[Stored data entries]

• • • •

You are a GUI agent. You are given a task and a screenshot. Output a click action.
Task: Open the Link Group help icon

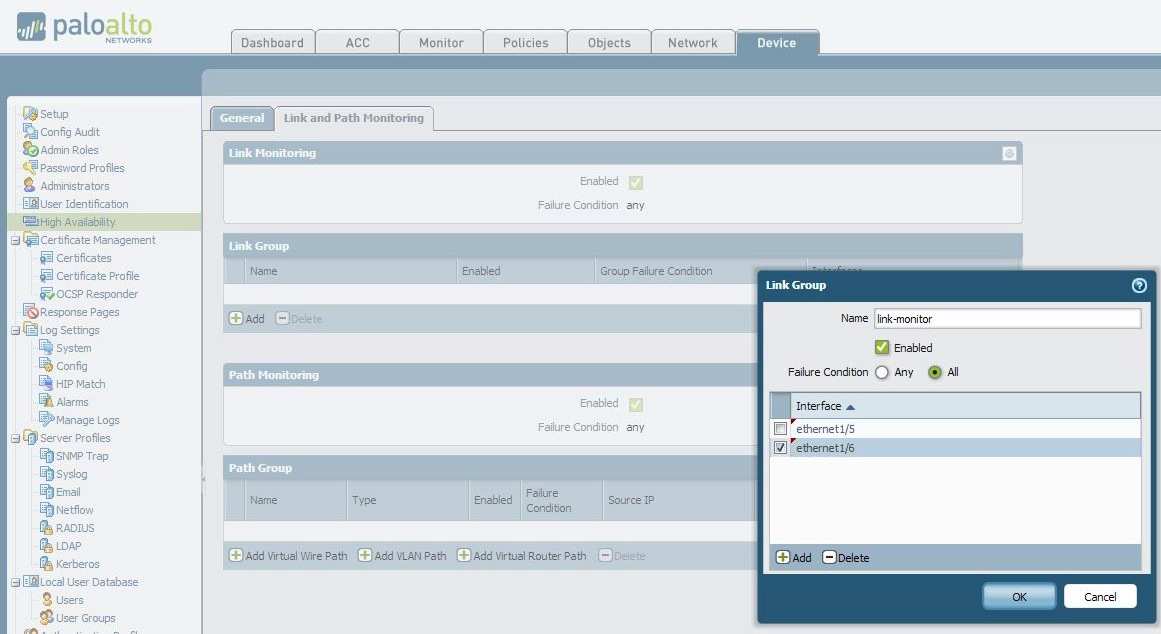pos(1139,285)
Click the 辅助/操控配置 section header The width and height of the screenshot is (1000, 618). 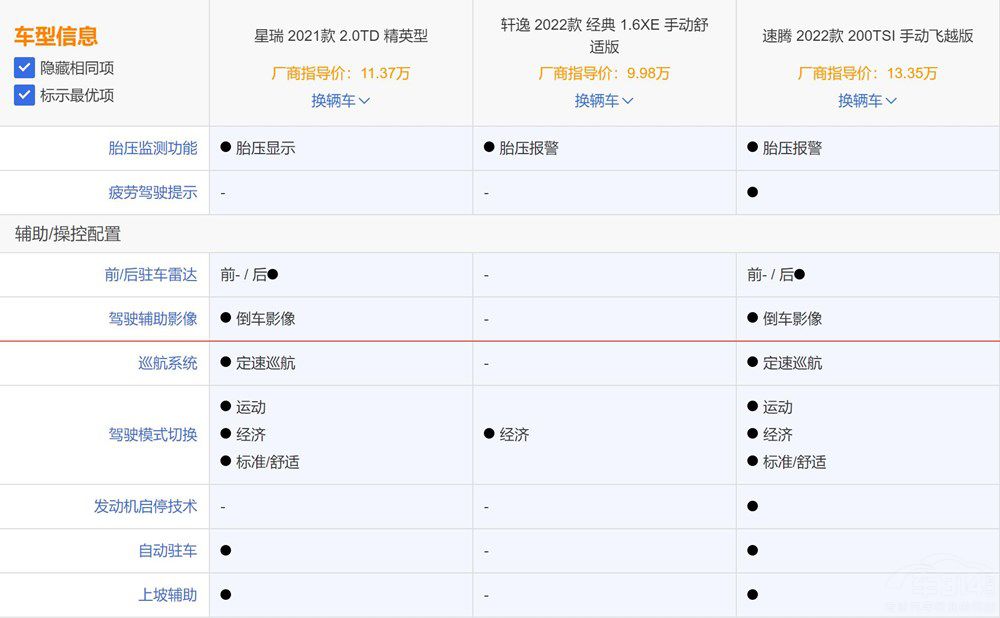[68, 233]
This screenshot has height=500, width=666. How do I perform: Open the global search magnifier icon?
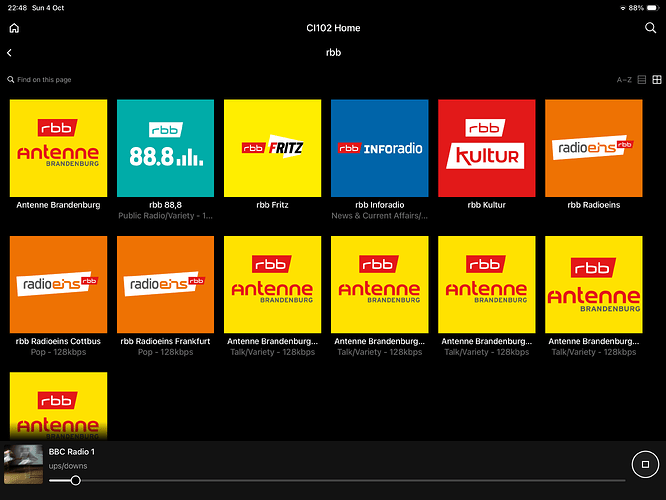[x=650, y=28]
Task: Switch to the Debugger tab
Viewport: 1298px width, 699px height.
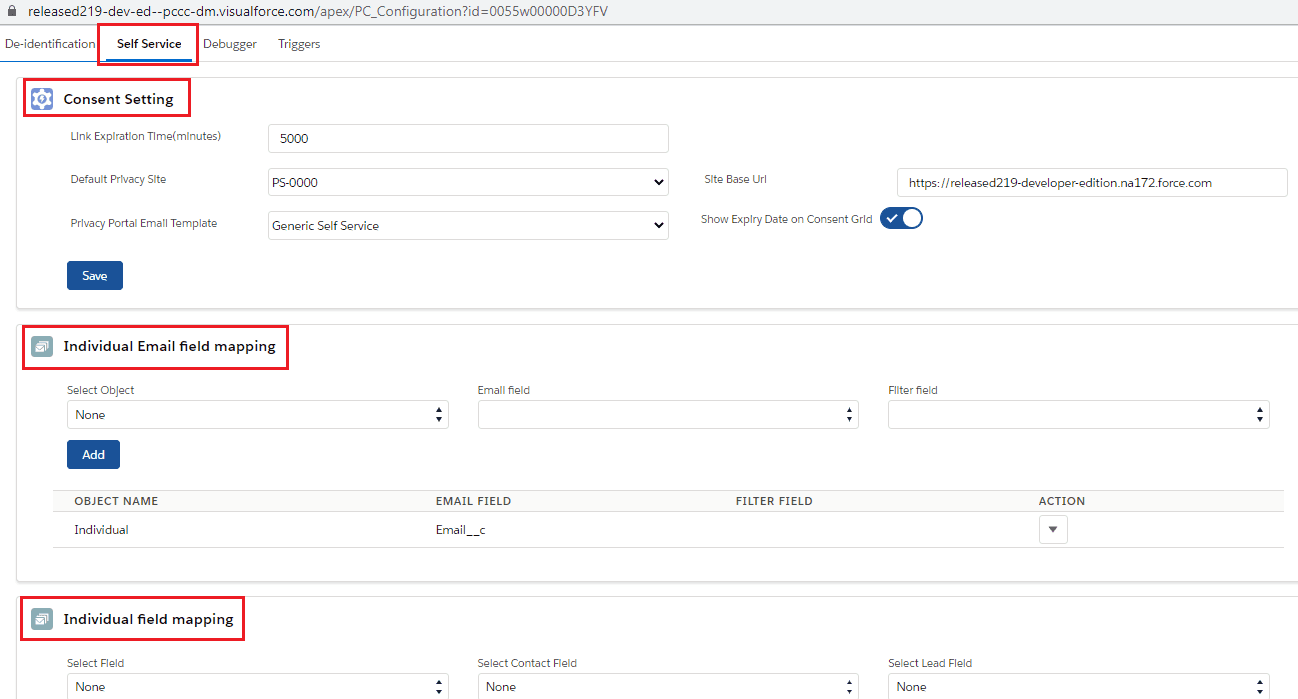Action: tap(230, 43)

• • • •

# Task instructions
Nothing but the lines from the one containing "This screenshot has" through the final line of the entries above should be given again, each exactly as written; omit the pictures.

# Solution to the exercise
This screenshot has height=500, width=666. How do I perform: Open the global search magnifier icon?
[x=650, y=28]
Task: Switch to the Debugger tab
Viewport: 1298px width, 699px height.
Action: tap(230, 43)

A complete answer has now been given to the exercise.